Starting with the line that contains "Select the Seite tab" and going on through the end of the records, write those lines out again word for word. Leave out the pictures.
────────────────
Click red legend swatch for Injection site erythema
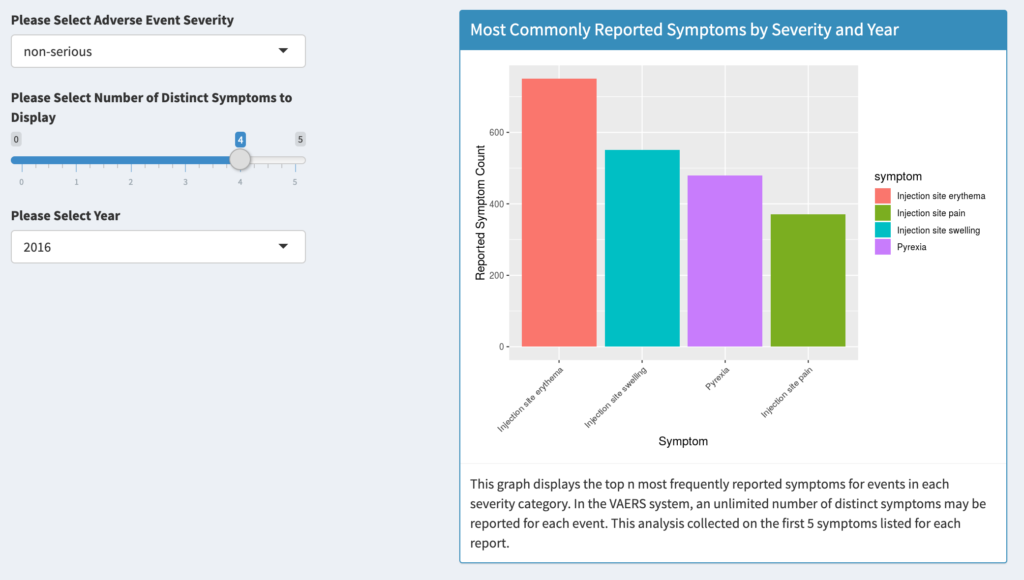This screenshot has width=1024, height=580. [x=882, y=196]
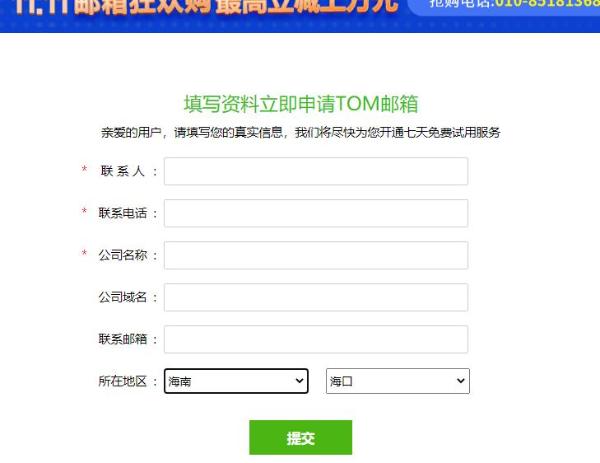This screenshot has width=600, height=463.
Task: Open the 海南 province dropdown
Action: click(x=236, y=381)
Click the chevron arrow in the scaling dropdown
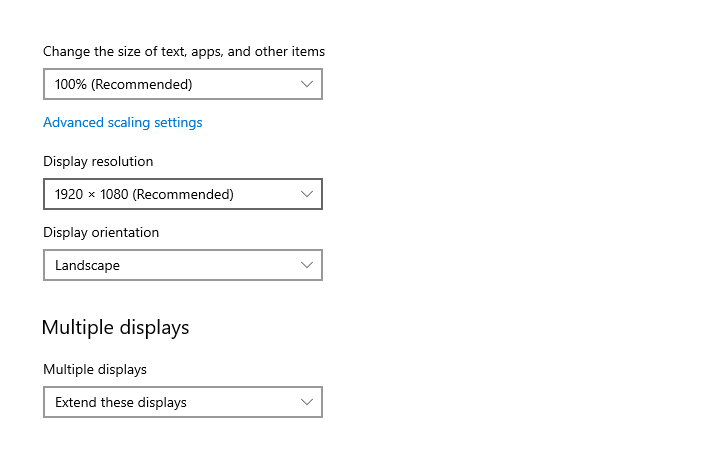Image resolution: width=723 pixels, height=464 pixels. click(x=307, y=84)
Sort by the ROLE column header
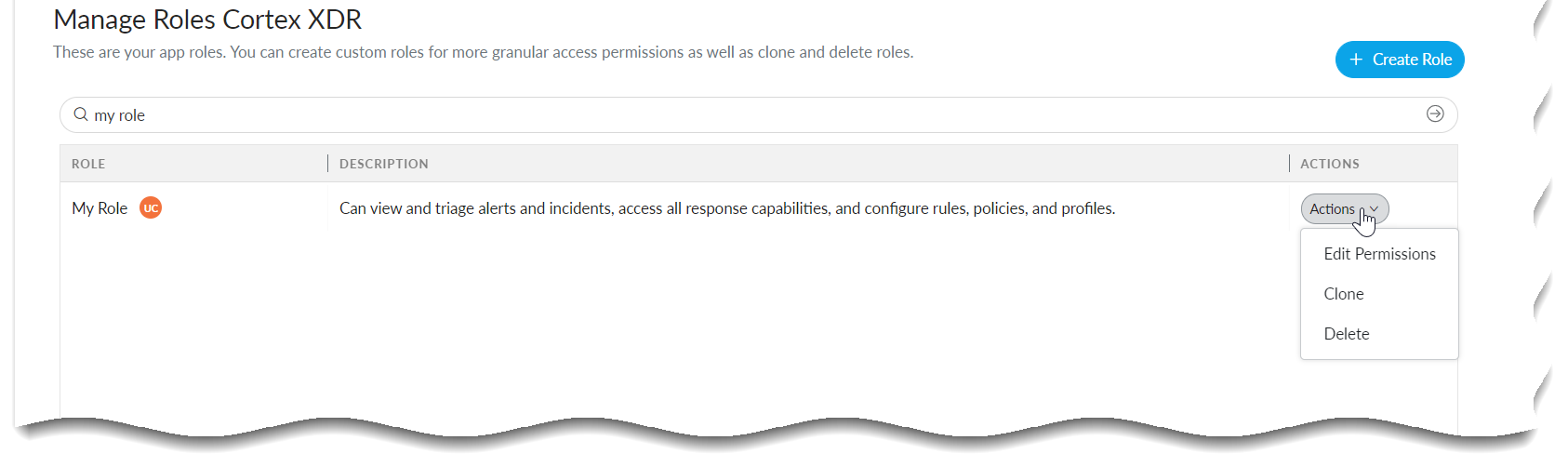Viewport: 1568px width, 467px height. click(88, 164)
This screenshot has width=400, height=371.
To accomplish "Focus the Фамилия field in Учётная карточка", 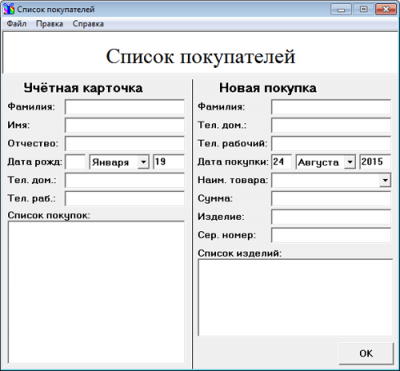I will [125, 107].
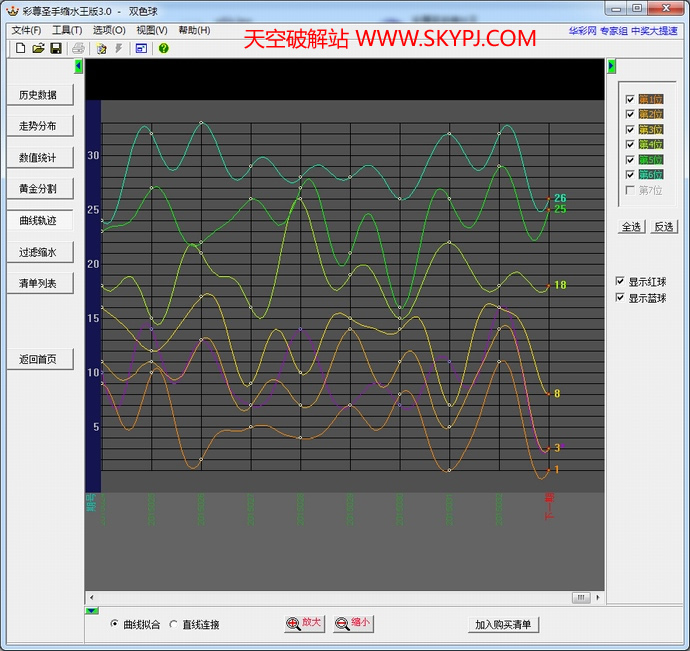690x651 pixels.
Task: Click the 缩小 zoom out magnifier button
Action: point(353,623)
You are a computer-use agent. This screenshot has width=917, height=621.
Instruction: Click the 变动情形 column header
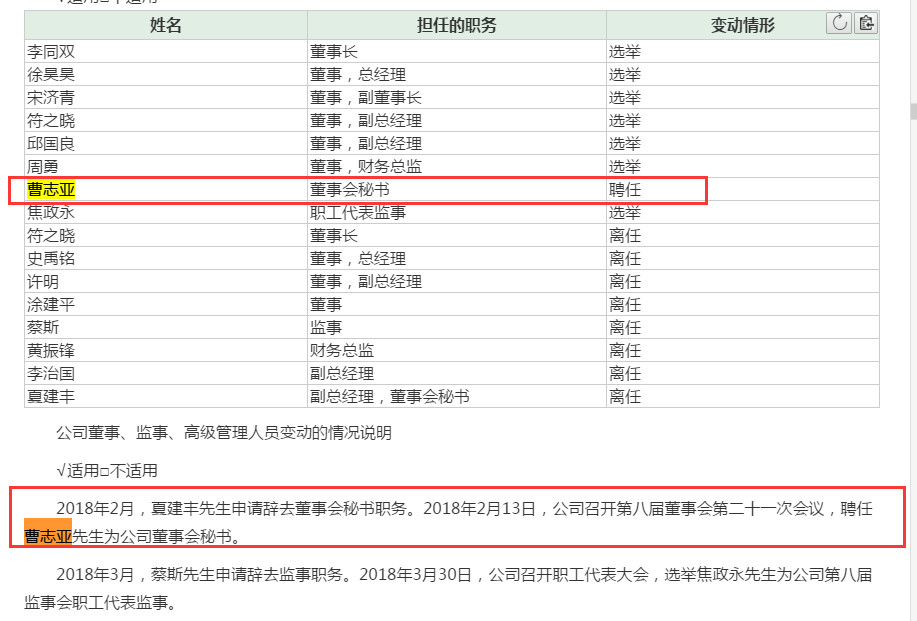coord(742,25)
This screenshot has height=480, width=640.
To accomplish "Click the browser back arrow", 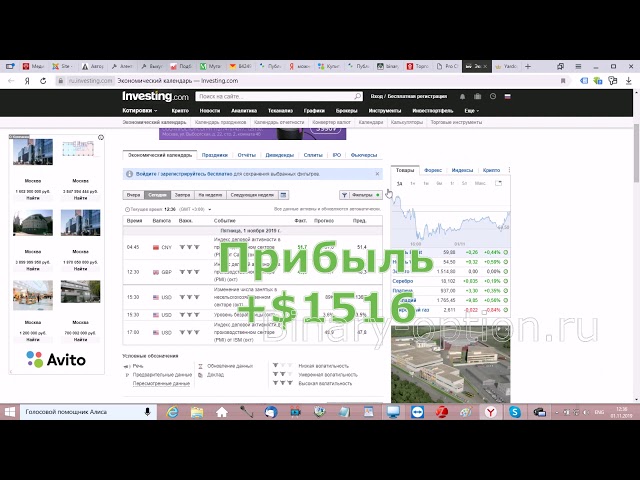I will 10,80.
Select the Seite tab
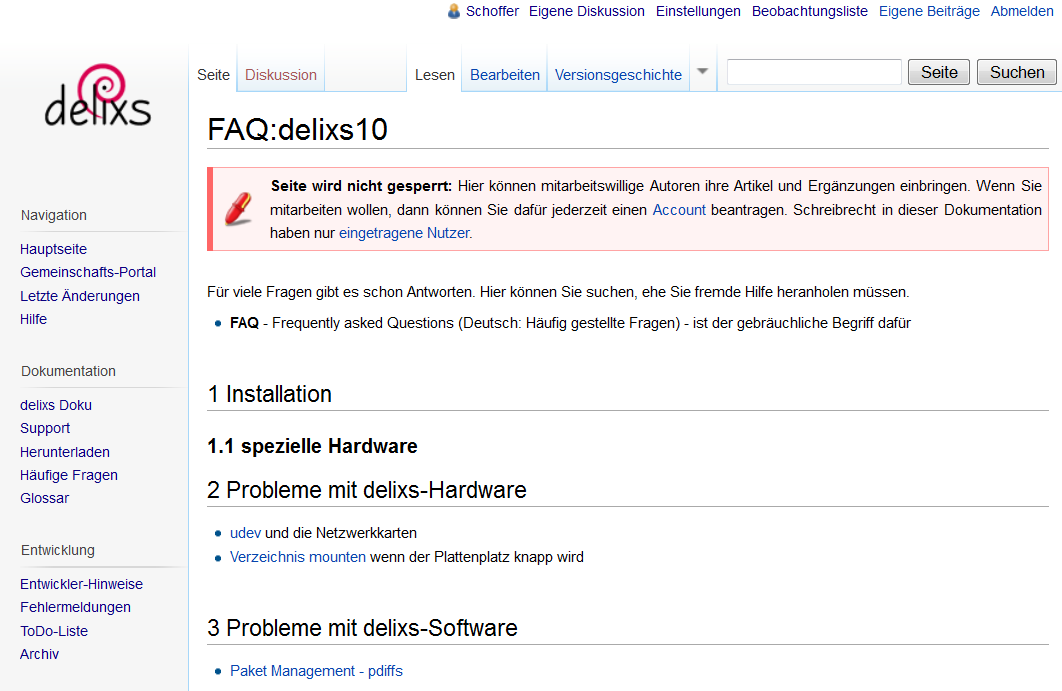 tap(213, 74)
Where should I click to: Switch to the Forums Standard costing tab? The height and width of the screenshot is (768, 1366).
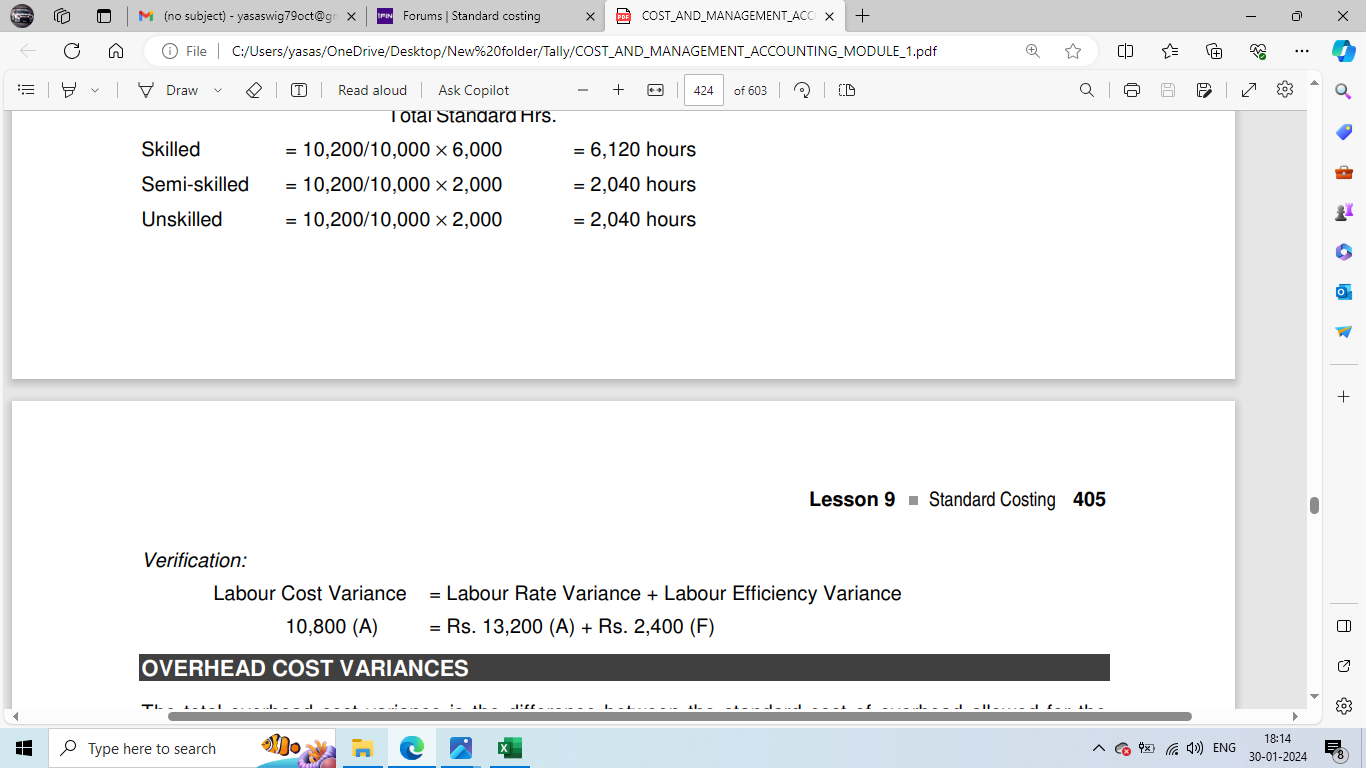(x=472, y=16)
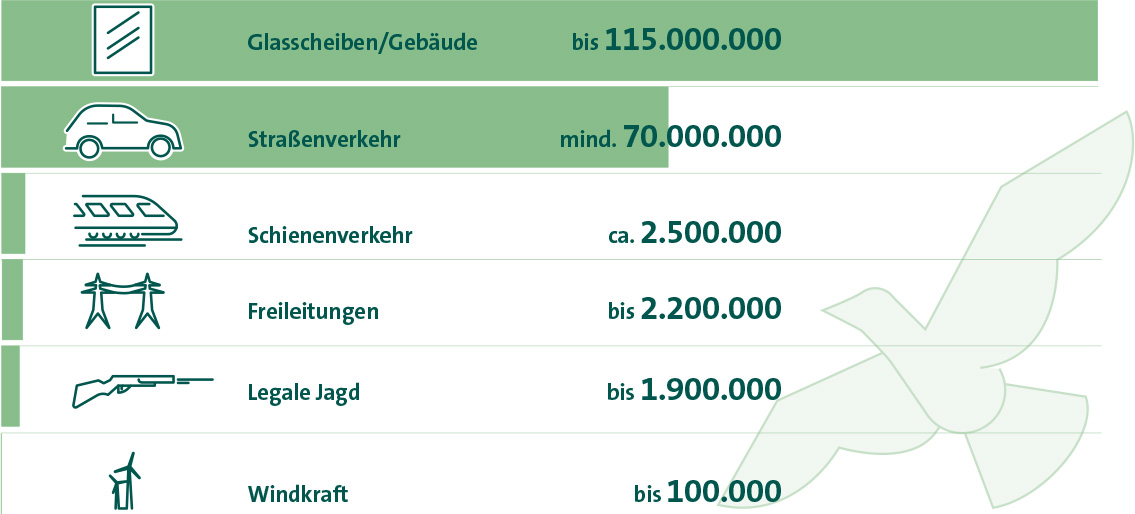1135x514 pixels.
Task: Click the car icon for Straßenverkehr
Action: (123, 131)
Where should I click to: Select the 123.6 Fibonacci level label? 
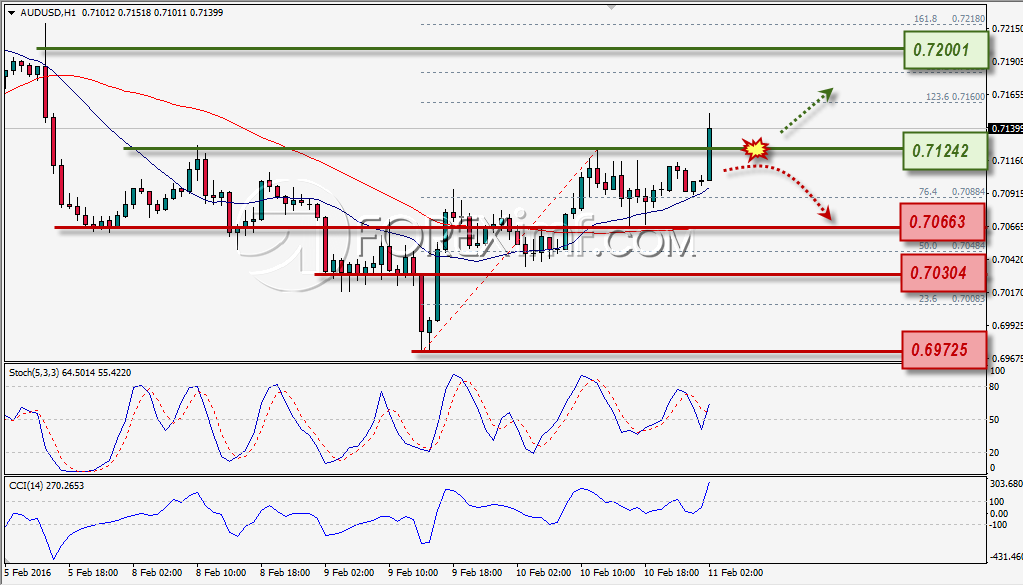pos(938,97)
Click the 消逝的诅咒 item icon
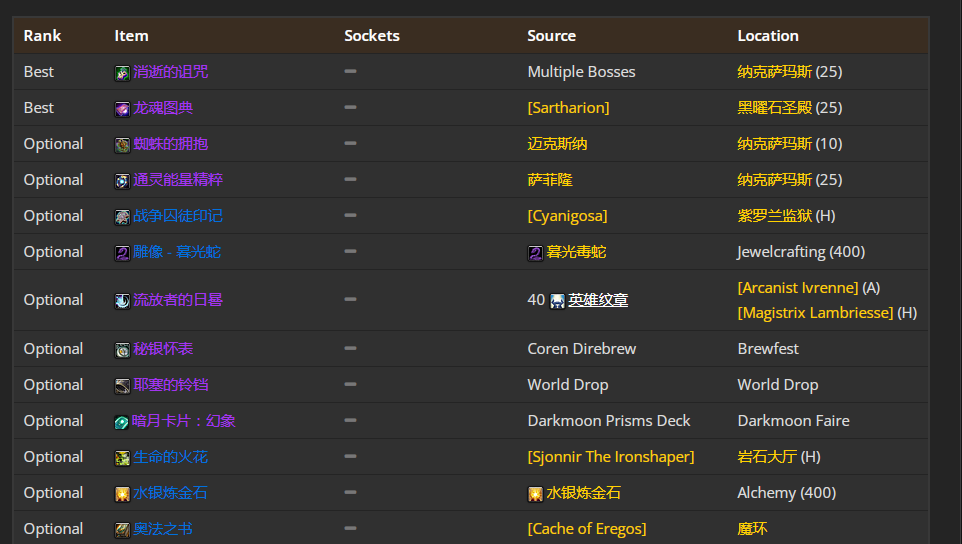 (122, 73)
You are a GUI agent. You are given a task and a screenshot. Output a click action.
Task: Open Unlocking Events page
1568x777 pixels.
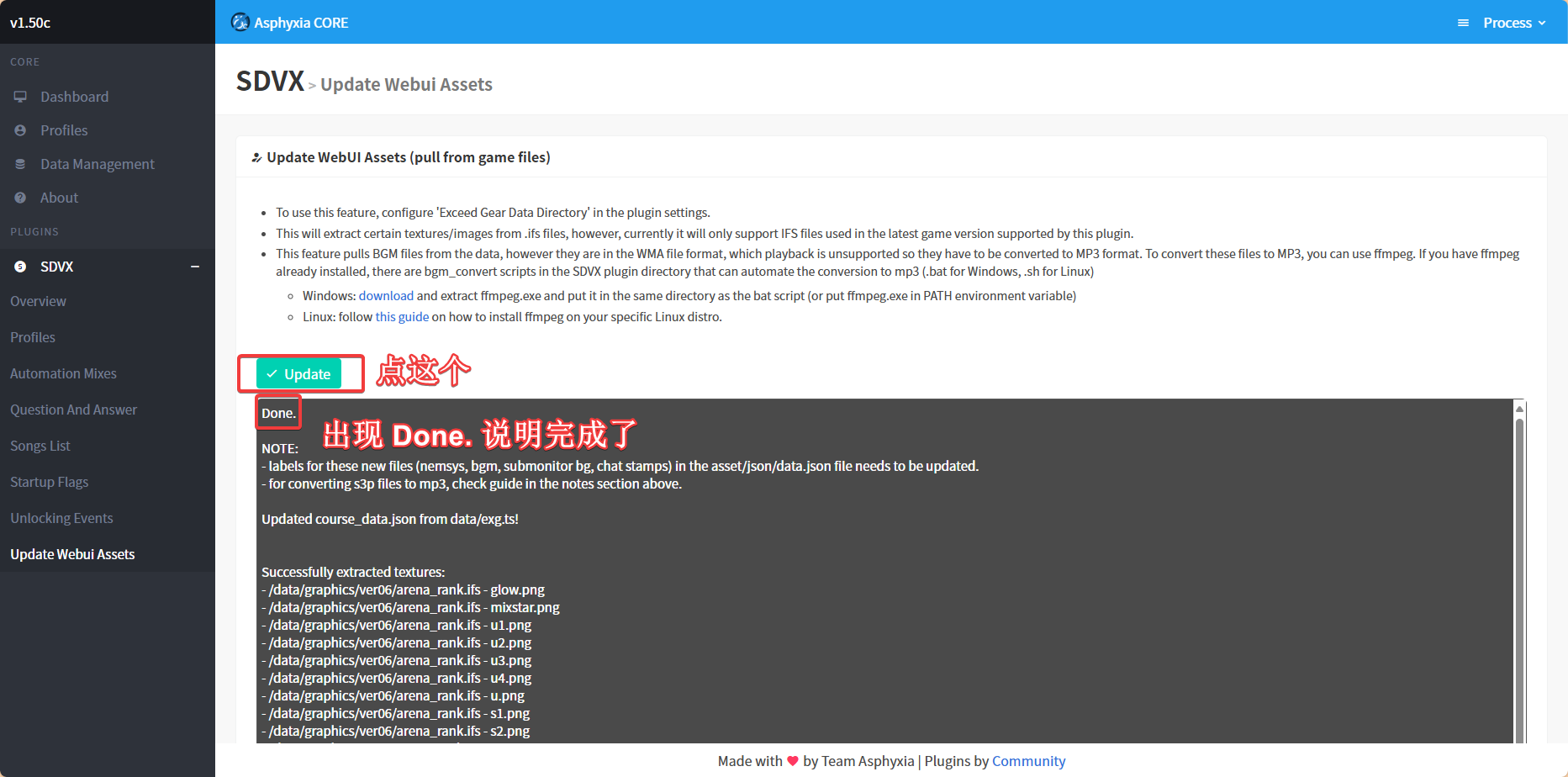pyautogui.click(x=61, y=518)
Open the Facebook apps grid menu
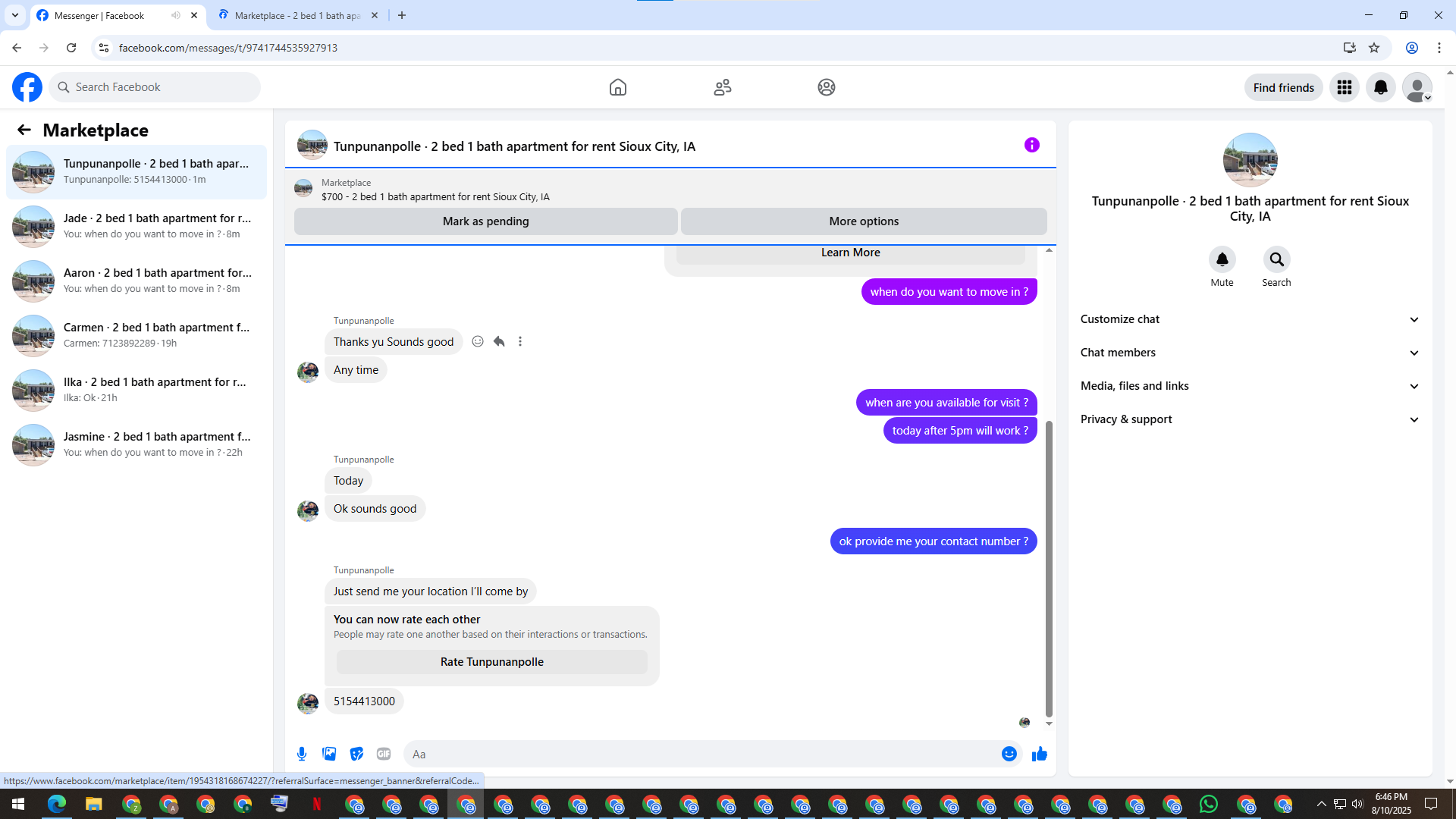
────────────────
* Response
Select the Seite tab
 tap(213, 74)
Where should I click to: Switch to the Forums Standard costing tab? The height and width of the screenshot is (768, 1366).
(x=472, y=16)
1135x514 pixels.
Task: Click the car icon for Straßenverkehr
Action: (123, 131)
Where should I click to: Select the 123.6 Fibonacci level label? 
pos(938,97)
Click the 消逝的诅咒 item icon
 (122, 73)
You are a GUI agent. You are given a task and a screenshot. Output a click action.
Task: Open Unlocking Events page
1568x777 pixels.
pyautogui.click(x=61, y=518)
Open the Facebook apps grid menu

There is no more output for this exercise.